---------- The data
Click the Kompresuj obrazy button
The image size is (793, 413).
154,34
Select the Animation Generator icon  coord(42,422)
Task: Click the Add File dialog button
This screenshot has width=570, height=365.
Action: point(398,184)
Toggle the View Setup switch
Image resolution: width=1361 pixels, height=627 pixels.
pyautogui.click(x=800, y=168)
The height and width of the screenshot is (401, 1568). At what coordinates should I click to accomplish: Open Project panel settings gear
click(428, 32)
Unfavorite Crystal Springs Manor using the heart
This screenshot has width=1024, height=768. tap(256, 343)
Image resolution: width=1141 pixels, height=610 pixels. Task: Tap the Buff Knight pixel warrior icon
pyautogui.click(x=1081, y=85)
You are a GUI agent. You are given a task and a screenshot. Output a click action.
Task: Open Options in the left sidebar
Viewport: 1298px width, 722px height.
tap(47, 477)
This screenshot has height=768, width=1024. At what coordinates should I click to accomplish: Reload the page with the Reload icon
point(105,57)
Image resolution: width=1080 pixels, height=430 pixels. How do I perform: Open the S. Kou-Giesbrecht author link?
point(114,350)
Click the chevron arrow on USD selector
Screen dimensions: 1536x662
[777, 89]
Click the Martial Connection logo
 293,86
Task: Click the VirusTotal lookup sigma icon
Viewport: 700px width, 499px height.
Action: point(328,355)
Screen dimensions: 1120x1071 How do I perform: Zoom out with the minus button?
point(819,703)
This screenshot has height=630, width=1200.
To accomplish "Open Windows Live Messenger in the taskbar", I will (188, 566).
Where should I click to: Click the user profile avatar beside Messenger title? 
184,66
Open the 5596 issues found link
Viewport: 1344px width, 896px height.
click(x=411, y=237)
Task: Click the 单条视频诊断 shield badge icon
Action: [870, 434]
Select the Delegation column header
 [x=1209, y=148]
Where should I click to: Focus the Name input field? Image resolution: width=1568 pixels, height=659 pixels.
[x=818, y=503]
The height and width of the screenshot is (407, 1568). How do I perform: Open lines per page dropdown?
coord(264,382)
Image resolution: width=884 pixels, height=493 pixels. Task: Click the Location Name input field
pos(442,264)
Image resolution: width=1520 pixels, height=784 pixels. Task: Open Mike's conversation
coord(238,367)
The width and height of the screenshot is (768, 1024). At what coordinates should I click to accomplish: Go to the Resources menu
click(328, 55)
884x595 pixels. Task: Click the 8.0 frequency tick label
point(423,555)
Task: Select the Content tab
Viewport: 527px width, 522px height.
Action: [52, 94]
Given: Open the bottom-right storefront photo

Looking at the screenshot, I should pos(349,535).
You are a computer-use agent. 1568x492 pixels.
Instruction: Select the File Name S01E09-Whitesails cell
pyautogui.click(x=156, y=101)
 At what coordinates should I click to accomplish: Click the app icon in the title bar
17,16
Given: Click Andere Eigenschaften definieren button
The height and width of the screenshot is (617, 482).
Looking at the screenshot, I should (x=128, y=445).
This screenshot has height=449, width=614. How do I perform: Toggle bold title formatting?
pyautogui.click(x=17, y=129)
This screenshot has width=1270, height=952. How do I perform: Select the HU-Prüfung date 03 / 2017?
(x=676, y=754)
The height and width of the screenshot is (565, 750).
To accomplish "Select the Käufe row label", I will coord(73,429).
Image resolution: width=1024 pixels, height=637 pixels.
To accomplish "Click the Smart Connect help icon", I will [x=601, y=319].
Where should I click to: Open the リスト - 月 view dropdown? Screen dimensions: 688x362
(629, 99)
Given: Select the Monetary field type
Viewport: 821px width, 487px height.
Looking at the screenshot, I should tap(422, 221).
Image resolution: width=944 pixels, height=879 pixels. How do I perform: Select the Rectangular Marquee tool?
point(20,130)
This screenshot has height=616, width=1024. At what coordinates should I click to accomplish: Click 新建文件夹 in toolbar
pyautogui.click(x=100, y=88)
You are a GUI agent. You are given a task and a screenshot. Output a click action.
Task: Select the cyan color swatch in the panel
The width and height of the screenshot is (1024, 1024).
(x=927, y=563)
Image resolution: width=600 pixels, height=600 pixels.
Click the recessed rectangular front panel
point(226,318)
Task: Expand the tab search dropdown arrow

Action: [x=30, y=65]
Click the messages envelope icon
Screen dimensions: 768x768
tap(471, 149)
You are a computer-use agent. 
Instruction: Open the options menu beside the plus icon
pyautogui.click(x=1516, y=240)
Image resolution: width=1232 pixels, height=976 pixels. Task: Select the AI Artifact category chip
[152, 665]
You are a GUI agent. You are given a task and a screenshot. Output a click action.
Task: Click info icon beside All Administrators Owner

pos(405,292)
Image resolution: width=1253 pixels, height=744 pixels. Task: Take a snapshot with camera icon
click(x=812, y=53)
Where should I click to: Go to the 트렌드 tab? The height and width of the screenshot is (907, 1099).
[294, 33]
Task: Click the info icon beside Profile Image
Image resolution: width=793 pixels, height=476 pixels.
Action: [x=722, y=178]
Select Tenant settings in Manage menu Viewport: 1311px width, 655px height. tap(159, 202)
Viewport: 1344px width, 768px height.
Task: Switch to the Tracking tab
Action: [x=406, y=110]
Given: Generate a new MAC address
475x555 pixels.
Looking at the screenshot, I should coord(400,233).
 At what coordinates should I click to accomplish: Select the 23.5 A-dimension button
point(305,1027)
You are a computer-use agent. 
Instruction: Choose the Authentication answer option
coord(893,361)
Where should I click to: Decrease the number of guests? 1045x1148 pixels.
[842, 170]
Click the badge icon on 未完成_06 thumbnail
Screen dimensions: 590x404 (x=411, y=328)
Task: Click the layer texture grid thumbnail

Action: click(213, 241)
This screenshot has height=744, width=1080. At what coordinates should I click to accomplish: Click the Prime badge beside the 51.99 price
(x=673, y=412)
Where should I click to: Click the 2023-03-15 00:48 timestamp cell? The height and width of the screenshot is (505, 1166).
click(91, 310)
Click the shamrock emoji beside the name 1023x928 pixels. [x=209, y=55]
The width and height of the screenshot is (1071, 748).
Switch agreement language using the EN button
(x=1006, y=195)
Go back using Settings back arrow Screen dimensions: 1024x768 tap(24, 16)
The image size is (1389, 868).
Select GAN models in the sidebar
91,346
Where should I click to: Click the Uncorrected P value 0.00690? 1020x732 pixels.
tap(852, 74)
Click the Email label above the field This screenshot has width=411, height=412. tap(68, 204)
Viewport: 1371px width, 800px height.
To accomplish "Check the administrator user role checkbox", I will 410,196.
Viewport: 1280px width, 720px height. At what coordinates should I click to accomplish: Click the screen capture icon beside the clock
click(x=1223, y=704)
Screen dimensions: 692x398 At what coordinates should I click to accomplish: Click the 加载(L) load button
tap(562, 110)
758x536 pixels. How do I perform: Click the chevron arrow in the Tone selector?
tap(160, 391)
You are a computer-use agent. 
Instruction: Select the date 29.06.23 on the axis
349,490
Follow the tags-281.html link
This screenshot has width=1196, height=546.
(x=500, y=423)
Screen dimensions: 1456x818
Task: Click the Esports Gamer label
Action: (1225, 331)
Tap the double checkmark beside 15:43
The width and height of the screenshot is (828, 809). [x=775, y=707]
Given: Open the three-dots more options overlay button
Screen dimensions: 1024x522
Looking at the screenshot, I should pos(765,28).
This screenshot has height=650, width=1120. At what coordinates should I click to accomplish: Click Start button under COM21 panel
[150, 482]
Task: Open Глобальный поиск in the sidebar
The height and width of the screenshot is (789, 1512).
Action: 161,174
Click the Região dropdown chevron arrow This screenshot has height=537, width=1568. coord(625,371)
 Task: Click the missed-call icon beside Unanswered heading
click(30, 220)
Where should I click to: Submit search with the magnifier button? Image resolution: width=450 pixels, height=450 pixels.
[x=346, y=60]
--------------------
# Your task
Write the entries out once more, exactly as they appear.

# Worked solution
Click the Kompresuj obrazy button
The image size is (793, 413).
154,34
Select the Animation Generator icon  coord(42,422)
Task: Click the Add File dialog button
This screenshot has width=570, height=365.
Action: point(398,184)
Toggle the View Setup switch
Image resolution: width=1361 pixels, height=627 pixels.
pyautogui.click(x=800, y=168)
The height and width of the screenshot is (401, 1568). At what coordinates should I click to accomplish: Open Project panel settings gear
click(428, 32)
Unfavorite Crystal Springs Manor using the heart
This screenshot has width=1024, height=768. tap(256, 343)
Image resolution: width=1141 pixels, height=610 pixels. Task: Tap the Buff Knight pixel warrior icon
pyautogui.click(x=1081, y=85)
You are a GUI agent. You are given a task and a screenshot. Output a click action.
Task: Open Options in the left sidebar
Viewport: 1298px width, 722px height.
tap(47, 477)
This screenshot has height=768, width=1024. At what coordinates should I click to accomplish: Reload the page with the Reload icon
point(105,57)
Image resolution: width=1080 pixels, height=430 pixels. How do I perform: Open the S. Kou-Giesbrecht author link?
point(114,350)
Click the chevron arrow on USD selector
Screen dimensions: 1536x662
[777, 89]
Click the Martial Connection logo
 293,86
Task: Click the VirusTotal lookup sigma icon
Viewport: 700px width, 499px height.
Action: point(328,355)
Screen dimensions: 1120x1071 How do I perform: Zoom out with the minus button?
point(819,703)
This screenshot has height=630, width=1200.
To accomplish "Open Windows Live Messenger in the taskbar", I will (188, 566).
Where should I click to: Click the user profile avatar beside Messenger title? 
184,66
Open the 5596 issues found link
Viewport: 1344px width, 896px height.
click(x=411, y=237)
Task: Click the 单条视频诊断 shield badge icon
Action: [870, 434]
Select the Delegation column header
 [x=1209, y=148]
Where should I click to: Focus the Name input field? Image resolution: width=1568 pixels, height=659 pixels.
[x=818, y=503]
The height and width of the screenshot is (407, 1568). How do I perform: Open lines per page dropdown?
coord(264,382)
Image resolution: width=884 pixels, height=493 pixels. Task: Click the Location Name input field
pos(442,264)
Image resolution: width=1520 pixels, height=784 pixels. Task: Open Mike's conversation
coord(238,367)
The width and height of the screenshot is (768, 1024). At what coordinates should I click to accomplish: Go to the Resources menu
click(328, 55)
884x595 pixels. Task: Click the 8.0 frequency tick label
point(423,555)
Task: Select the Content tab
Viewport: 527px width, 522px height.
Action: [52, 94]
Given: Open the bottom-right storefront photo

Looking at the screenshot, I should pos(349,535).
You are a computer-use agent. 1568x492 pixels.
Instruction: Select the File Name S01E09-Whitesails cell
pyautogui.click(x=156, y=101)
 At what coordinates should I click to accomplish: Click the app icon in the title bar
17,16
Given: Click Andere Eigenschaften definieren button
The height and width of the screenshot is (617, 482).
Looking at the screenshot, I should (x=128, y=445).
This screenshot has height=449, width=614. How do I perform: Toggle bold title formatting?
pyautogui.click(x=17, y=129)
This screenshot has width=1270, height=952. How do I perform: Select the HU-Prüfung date 03 / 2017?
(x=676, y=754)
The height and width of the screenshot is (565, 750).
To accomplish "Select the Käufe row label", I will coord(73,429).
Image resolution: width=1024 pixels, height=637 pixels.
To accomplish "Click the Smart Connect help icon", I will [x=601, y=319].
Where should I click to: Open the リスト - 月 view dropdown? Screen dimensions: 688x362
(629, 99)
Given: Select the Monetary field type
Viewport: 821px width, 487px height.
Looking at the screenshot, I should tap(422, 221).
Image resolution: width=944 pixels, height=879 pixels. How do I perform: Select the Rectangular Marquee tool?
point(20,130)
This screenshot has height=616, width=1024. At what coordinates should I click to accomplish: Click 新建文件夹 in toolbar
pyautogui.click(x=100, y=88)
You are a GUI agent. You are given a task and a screenshot. Output a click action.
Task: Select the cyan color swatch in the panel
The width and height of the screenshot is (1024, 1024).
(x=927, y=563)
Image resolution: width=600 pixels, height=600 pixels.
Click the recessed rectangular front panel
point(226,318)
Task: Expand the tab search dropdown arrow

Action: [x=30, y=65]
Click the messages envelope icon
Screen dimensions: 768x768
tap(471, 149)
You are a computer-use agent. 
Instruction: Open the options menu beside the plus icon
pyautogui.click(x=1516, y=240)
Image resolution: width=1232 pixels, height=976 pixels. Task: Select the AI Artifact category chip
[152, 665]
You are a GUI agent. You are given a task and a screenshot. Output a click action.
Task: Click info icon beside All Administrators Owner

pos(405,292)
Image resolution: width=1253 pixels, height=744 pixels. Task: Take a snapshot with camera icon
click(x=812, y=53)
Where should I click to: Go to the 트렌드 tab? The height and width of the screenshot is (907, 1099).
[294, 33]
Task: Click the info icon beside Profile Image
Image resolution: width=793 pixels, height=476 pixels.
Action: [x=722, y=178]
Select Tenant settings in Manage menu Viewport: 1311px width, 655px height. tap(159, 202)
Viewport: 1344px width, 768px height.
Task: Switch to the Tracking tab
Action: [x=406, y=110]
Given: Generate a new MAC address
475x555 pixels.
Looking at the screenshot, I should coord(400,233).
 At what coordinates should I click to accomplish: Select the 23.5 A-dimension button
point(305,1027)
You are a computer-use agent. 
Instruction: Choose the Authentication answer option
coord(893,361)
Where should I click to: Decrease the number of guests? 1045x1148 pixels.
[842, 170]
Click the badge icon on 未完成_06 thumbnail
Screen dimensions: 590x404 (x=411, y=328)
Task: Click the layer texture grid thumbnail

Action: click(213, 241)
This screenshot has height=744, width=1080. At what coordinates should I click to accomplish: Click the Prime badge beside the 51.99 price
(x=673, y=412)
Where should I click to: Click the 2023-03-15 00:48 timestamp cell? The height and width of the screenshot is (505, 1166).
click(91, 310)
Click the shamrock emoji beside the name 1023x928 pixels. [x=209, y=55]
The width and height of the screenshot is (1071, 748).
Switch agreement language using the EN button
(x=1006, y=195)
Go back using Settings back arrow Screen dimensions: 1024x768 tap(24, 16)
The image size is (1389, 868).
Select GAN models in the sidebar
91,346
Where should I click to: Click the Uncorrected P value 0.00690? 1020x732 pixels.
tap(852, 74)
Click the Email label above the field This screenshot has width=411, height=412. tap(68, 204)
Viewport: 1371px width, 800px height.
To accomplish "Check the administrator user role checkbox", I will 410,196.
Viewport: 1280px width, 720px height. At what coordinates should I click to accomplish: Click the screen capture icon beside the clock
click(x=1223, y=704)
Screen dimensions: 692x398 At what coordinates should I click to accomplish: Click the 加载(L) load button
tap(562, 110)
758x536 pixels. How do I perform: Click the chevron arrow in the Tone selector?
tap(160, 391)
You are a computer-use agent. 
Instruction: Select the date 29.06.23 on the axis
349,490
Follow the tags-281.html link
This screenshot has width=1196, height=546.
(x=500, y=423)
Screen dimensions: 1456x818
Task: Click the Esports Gamer label
Action: (1225, 331)
Tap the double checkmark beside 15:43
The width and height of the screenshot is (828, 809). [x=775, y=707]
Given: Open the three-dots more options overlay button
Screen dimensions: 1024x522
Looking at the screenshot, I should pos(765,28).
This screenshot has height=650, width=1120. At what coordinates should I click to accomplish: Click Start button under COM21 panel
[150, 482]
Task: Open Глобальный поиск in the sidebar
The height and width of the screenshot is (789, 1512).
Action: 161,174
Click the Região dropdown chevron arrow This screenshot has height=537, width=1568. coord(625,371)
 Task: Click the missed-call icon beside Unanswered heading
click(30, 220)
Where should I click to: Submit search with the magnifier button? Image resolution: width=450 pixels, height=450 pixels.
[x=346, y=60]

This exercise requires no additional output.